How Data Happened: A History from the Age of Reason to the Age of Algorithms
- Author: Chris Wiggins Matthew L. Jones
- Publisher: W. W. Norton and Company
- Publication date: 2023
- ISBN: 978-1-324-00673-2

= How Data Happened =

2023 non-fiction book by Chris Wiggins

How Data Happened: A History from the Age of Reason to the Age of Algorithms is a 2023 non-fiction book written by Columbia University professors Chris Wiggins and Matthew L. Jones. The book explores the history of data and statistics from the end of the 18th century to the present day.

== Content ==
The book starts at the end of the 18th century, when European states began tabulating physical resources, and ends at the present day, when algorithms manipulate our personal information as a commodity. It looks at the rise of data and statistics, and how early statistical methods were used to justify eugenics, quantify supposed racial differences, and develop military and industrial applications.
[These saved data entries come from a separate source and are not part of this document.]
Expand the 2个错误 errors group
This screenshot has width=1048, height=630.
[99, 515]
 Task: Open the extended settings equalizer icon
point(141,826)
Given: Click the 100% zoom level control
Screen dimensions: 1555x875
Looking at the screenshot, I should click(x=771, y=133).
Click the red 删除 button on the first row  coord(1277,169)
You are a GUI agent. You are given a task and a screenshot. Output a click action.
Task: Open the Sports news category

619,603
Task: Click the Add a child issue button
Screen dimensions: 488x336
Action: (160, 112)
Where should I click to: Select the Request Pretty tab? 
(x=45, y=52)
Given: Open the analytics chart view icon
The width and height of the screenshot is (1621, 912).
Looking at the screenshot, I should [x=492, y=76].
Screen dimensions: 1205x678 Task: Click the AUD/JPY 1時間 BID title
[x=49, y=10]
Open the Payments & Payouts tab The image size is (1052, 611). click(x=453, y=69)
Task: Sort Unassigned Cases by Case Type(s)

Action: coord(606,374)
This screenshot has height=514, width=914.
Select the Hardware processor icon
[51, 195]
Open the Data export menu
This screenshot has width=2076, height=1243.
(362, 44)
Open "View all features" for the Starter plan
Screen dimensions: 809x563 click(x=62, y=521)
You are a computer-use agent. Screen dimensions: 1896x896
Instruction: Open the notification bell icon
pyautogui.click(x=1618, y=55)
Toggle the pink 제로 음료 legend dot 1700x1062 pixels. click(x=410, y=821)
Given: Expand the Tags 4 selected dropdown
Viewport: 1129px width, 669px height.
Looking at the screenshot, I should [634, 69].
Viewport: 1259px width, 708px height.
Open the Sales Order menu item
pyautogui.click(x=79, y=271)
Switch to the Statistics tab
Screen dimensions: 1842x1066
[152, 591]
The authors also discuss the impact of the internet and e-commerce on data collection, the rise of data science, and the consequences of government-run surveillance systems collecting vast amounts of personal data for customized, targeted advertising. They emphasize the importance of privacy and democracy and propose remedies to the problems caused by mass data collection, including stronger regulation of the tech industry and collective action by its employees. The book is a historical analysis that provides context for understanding the debates surrounding data and its control.

The book has 336 pages and was published in 2023 by W. W. Norton & Company.